▶ PROVIDED PASSAGE:
▼

OIL PRICES PASS $90 AS MIDEAST WAR ESCALATES

OIL PRICES PASS $90 AS MIDEAST WAR ESCALATES

The price of benchmark Brent crude oil broke through $90 on 13 October as Israel prepared to launch an armed assault in Gaza and speculation grew that Iran might intervene on behalf of terrorist group Hamas.

“We’re headed to $100 a barrel this quarter, no matter what,” analyst Joe DeLaura at consulting firm Rabobank said to the Financial Times. “No one in the right frame of mind will hold a short position in oil when Israel…threatens a massive escalation.”

Still, markets have not yet priced in a wider war. “Otherwise, we would be higher in oil and way, way higher in gas,” consultant David Hewitt at Hewitt Energy Perspectives told the FT

The conflict has not immediately affected the region’s oil production and is unlikely to “trigger a substantial surge” in oil prices this year, JPMorgan analysts wrote in a note, but that could change if the U.S. strictly enforces clamps on Iran’s oil exports or if the conflict disrupts oil traffic through the Strait of Hormuz, a crucial transit point for the Mideast’s oil exports.

Israel’s march into Gaza could bring other factions, such as the militantly anti-Israel Hezbollah, into the conflict. Iran is known to fund and support Hezbollah.

“Cutting off water, food, electricity, and medicine for Gaza is an organized war crime which could cause reactions by others in the ‘axis of resistance’,” Iran’s foreign ministry warned on 12 October.

▲

▶ DATA TO EXAMINE:
▼

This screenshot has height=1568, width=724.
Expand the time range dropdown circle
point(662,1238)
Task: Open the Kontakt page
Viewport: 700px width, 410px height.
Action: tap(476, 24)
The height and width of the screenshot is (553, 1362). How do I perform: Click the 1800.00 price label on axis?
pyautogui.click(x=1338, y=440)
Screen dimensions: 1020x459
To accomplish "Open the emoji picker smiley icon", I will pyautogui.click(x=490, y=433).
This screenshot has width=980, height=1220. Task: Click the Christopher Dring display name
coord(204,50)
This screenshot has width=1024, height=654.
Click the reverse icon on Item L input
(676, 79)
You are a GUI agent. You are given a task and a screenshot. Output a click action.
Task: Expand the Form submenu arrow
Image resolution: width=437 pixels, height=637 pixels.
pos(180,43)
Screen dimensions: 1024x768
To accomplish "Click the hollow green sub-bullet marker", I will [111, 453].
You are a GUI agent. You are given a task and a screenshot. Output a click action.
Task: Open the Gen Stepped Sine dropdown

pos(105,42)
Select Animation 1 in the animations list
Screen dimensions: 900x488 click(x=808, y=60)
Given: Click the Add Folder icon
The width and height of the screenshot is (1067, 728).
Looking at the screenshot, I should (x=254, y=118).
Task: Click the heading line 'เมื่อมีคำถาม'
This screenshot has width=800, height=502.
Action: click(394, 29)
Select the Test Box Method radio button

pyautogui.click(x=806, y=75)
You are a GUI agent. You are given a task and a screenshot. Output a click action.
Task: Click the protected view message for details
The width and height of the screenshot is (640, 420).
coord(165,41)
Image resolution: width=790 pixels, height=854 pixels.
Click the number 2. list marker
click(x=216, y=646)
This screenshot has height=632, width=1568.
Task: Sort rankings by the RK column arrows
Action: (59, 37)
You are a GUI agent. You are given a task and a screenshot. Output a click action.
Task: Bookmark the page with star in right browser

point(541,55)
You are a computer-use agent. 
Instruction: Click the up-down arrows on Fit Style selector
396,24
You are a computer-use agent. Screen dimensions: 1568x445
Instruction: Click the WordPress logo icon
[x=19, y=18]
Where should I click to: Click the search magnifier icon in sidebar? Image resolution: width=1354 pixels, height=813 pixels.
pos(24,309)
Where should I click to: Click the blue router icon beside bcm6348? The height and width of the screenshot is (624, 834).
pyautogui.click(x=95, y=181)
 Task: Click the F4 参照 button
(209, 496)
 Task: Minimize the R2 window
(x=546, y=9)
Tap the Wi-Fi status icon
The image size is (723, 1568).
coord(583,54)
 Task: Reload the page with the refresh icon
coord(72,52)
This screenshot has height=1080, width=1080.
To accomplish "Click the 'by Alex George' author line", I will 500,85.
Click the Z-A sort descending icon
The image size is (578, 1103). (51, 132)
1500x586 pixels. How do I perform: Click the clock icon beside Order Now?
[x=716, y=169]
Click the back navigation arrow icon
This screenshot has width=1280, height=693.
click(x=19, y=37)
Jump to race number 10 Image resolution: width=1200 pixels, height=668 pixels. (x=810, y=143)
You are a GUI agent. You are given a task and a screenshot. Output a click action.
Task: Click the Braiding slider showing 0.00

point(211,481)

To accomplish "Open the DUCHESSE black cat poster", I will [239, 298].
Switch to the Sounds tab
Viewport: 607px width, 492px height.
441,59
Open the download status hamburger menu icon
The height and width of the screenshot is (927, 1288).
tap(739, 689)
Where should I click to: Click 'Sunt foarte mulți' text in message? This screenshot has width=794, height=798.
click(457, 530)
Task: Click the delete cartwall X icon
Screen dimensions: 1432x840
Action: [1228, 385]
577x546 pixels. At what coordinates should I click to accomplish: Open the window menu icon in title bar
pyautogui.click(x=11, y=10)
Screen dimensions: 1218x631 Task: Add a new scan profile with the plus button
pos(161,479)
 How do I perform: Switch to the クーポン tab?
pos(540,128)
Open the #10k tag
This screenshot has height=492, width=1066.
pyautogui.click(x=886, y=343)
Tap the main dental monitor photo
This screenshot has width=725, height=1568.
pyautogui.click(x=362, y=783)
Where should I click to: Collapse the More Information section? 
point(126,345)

▲

▶ REQUIRED TASKS:
1. Answer these about the oil price report:
(a) What price did benchmark Brent crude break through, and on what date?
(b) At which consulting firm does analyst Joe DeLaura work?
(c) Which strait is called a crucial transit point for the Mideast's oil exports?
2. Does each statement agree with the oil price report? Answer yes or no, and quote the deciding words.
(a) JPMorgan analysts expect the conflict to cause a substantial surge in oil prices this year.
(b) Iran is known to fund and support Hezbollah.
(c) Iran's foreign ministry issued its warning on 13 October.
3. Write a continuation of the oil price report, picking up after its last sentence.
None of the data matters for this work.

▶ RESPONSES BY ITEM NUMBER:
1.
(a) $90, on 13 October
(b) Rabobank
(c) The Strait of Hormuz

2.
(a) No: "is unlikely to “trigger a substantial surge” in oil prices this year"
(b) Yes: "Iran is known to fund and support Hezbollah."
(c) No: "Iran’s foreign ministry warned on 12 October."

3.
“Markets will remain on tenterhooks as the crisis unfolds,” the International Energy Agency warned in a note last week. 

TREND FORECAST: The Mideast war is unlikely to be short; wars involving guerilla and terror groups never have been.

The longer the conflict slogs on, the more likely it is that other players will become involved. Hezbollah is already mustering fighters on the Lebanese border and Iran has made statements indicating its continued support for Hamas.

Markets dislike uncertainty. The longer the war lasts, the longer oil prices will remain high. 

If Iran becomes overtly involved in the conflict, the Strait of Hormuz – a key bottleneck for oil shipments out of the Middle East – becomes threatened: Iran has the greatest land mass along the Persian Gulf and could shut the strait if it chooses to. In the past, it has attacked ships transiting the strait.

Iran’s decision whether to step in will be key to the direction and duration of the war—and to those of oil’s price and, therefore, the global economy.